Run the parser table:

```sh
cargo bench --bench performance --all-features -- --noplot throughput
```

Run the writing table:

```sh
cargo bench --bench performance --all-features -- --noplot writing
```

Python benchmark notes are in [README.md](README.md).

## Local Development

This repository uses a Guix manifest for local development:

```sh
guix shell -m manifest.scm --
```

Common gates:

```sh
cargo fmt --all -- --check
guix shell -m manifest.scm -- actionlint
cargo clippy --all-targets --all-features -- -D warnings
cargo test --all-features
cargo bench --all-features --no-run
```

Build and test the Python wheel:

```sh
guix shell -m manifest.scm -- maturin build --release --out target/wheels
rm -rf target/python-test
python3 - <<'PY'
from pathlib import Path
from zipfile import ZipFile

wheel = sorted(Path("target/wheels").glob("citerra-*.whl"))[-1]
target = Path("target/python-test")
target.mkdir(parents=True, exist_ok=True)
with ZipFile(wheel) as archive:
    archive.extractall(target)
PY
guix shell -m manifest.scm -- env PYTHONPATH=target/python-test python3 -m pytest tests/python
```

## Python Package

The Python package is `citerra`. See [README.md](README.md).

## Release Process

The release workflow builds the Rust crate, Python source distribution, and
ABI3 wheels for Linux, macOS, and Windows.
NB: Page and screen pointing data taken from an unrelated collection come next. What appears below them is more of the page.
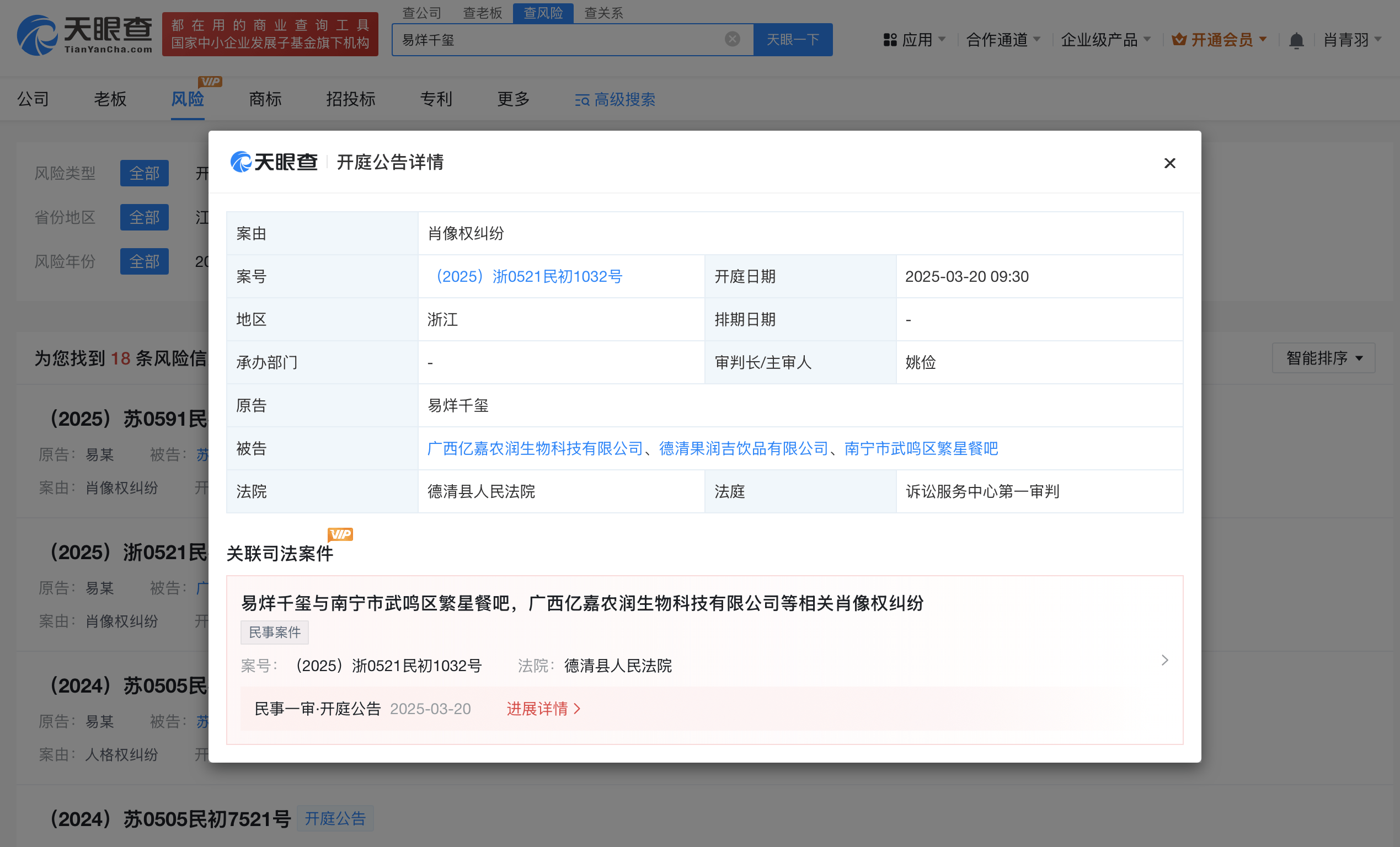This screenshot has width=1400, height=847.
Task: Clear the search box with the X icon
Action: 732,39
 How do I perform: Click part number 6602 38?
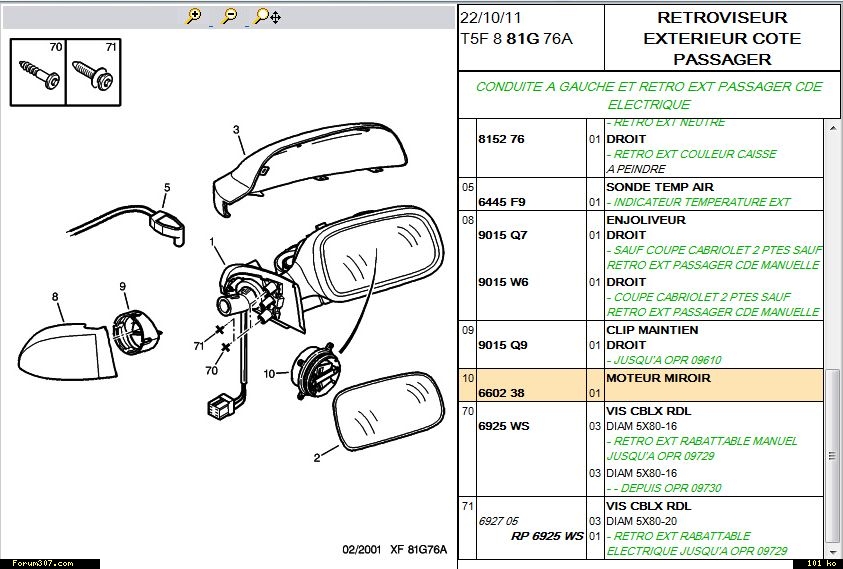503,394
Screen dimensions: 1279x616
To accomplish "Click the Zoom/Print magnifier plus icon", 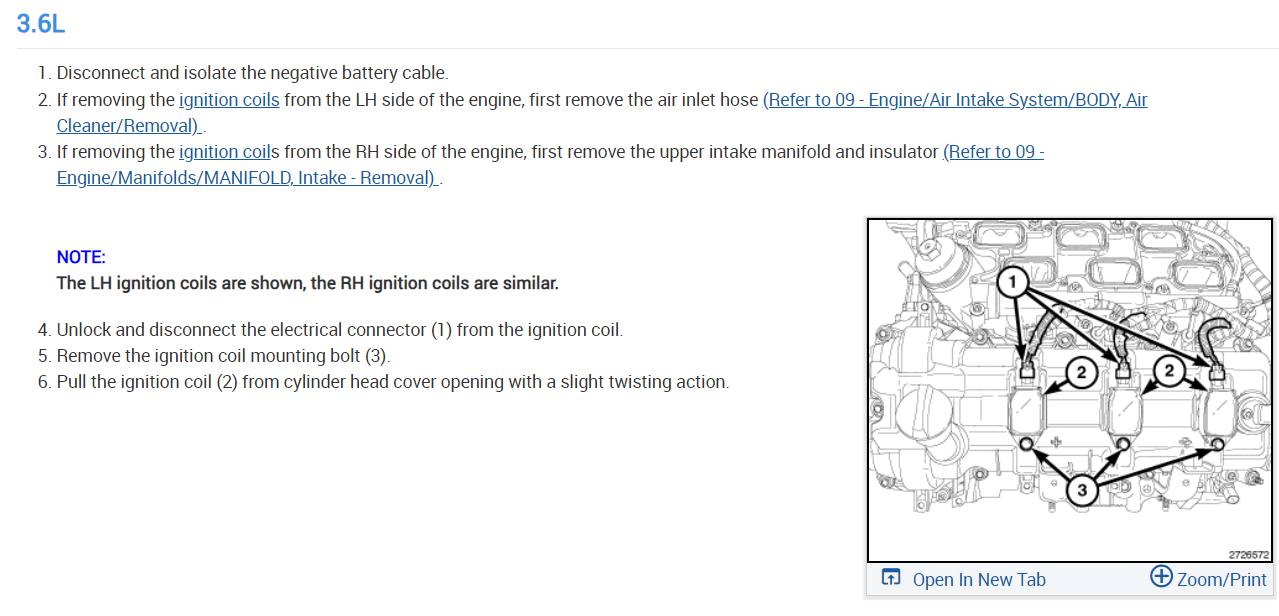I will pos(1161,577).
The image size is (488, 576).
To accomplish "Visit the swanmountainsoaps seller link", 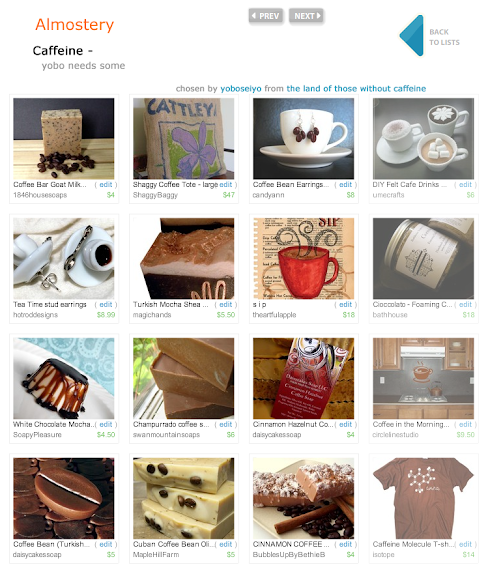I will (x=166, y=435).
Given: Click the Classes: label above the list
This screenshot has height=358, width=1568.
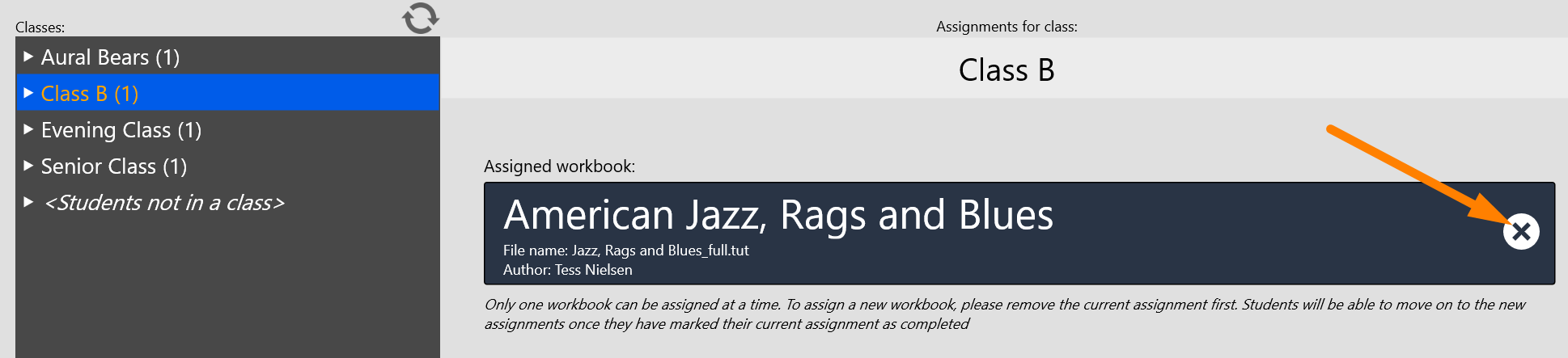Looking at the screenshot, I should 40,27.
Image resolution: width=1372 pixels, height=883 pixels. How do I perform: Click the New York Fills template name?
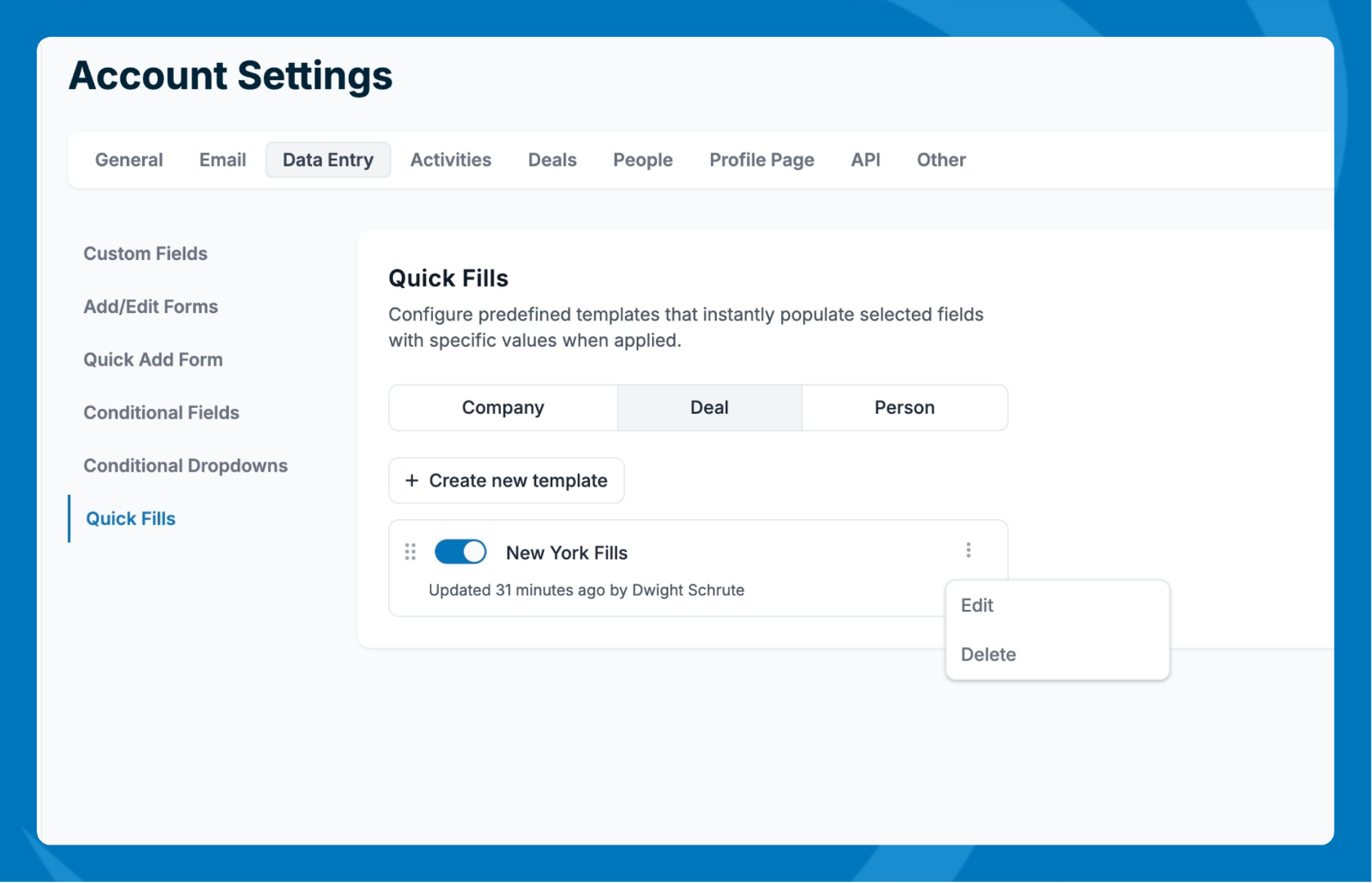point(566,554)
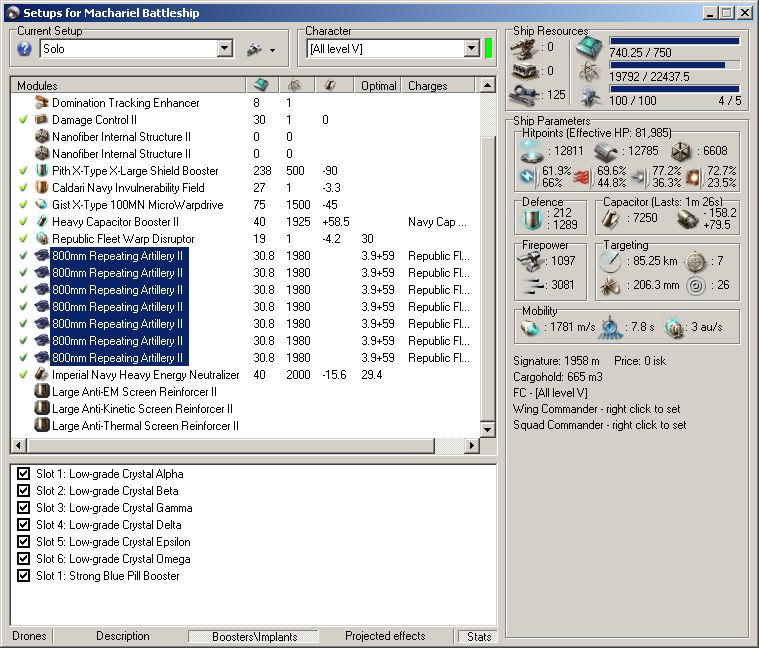Disable the Strong Blue Pill Booster checkbox
Image resolution: width=759 pixels, height=648 pixels.
pyautogui.click(x=24, y=576)
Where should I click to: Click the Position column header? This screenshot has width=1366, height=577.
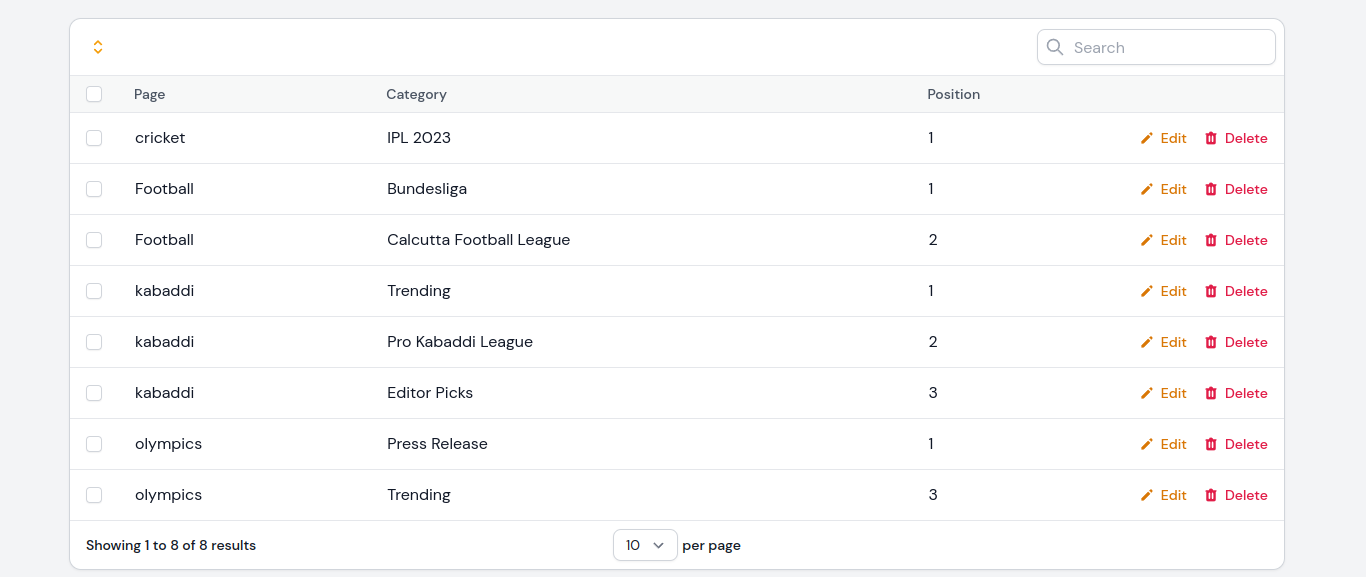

Tagging `vX.Y.Z` runs release
validation, creates a GitHub release, publishes to crates.io, and publishes to
PyPI when the required repository environments and secrets are configured.

See [RELEASE.md](RELEASE.md) for the exact release gates
and setup requirements.

## License

Licensed under either of Apache-2.0 or MIT, at your option.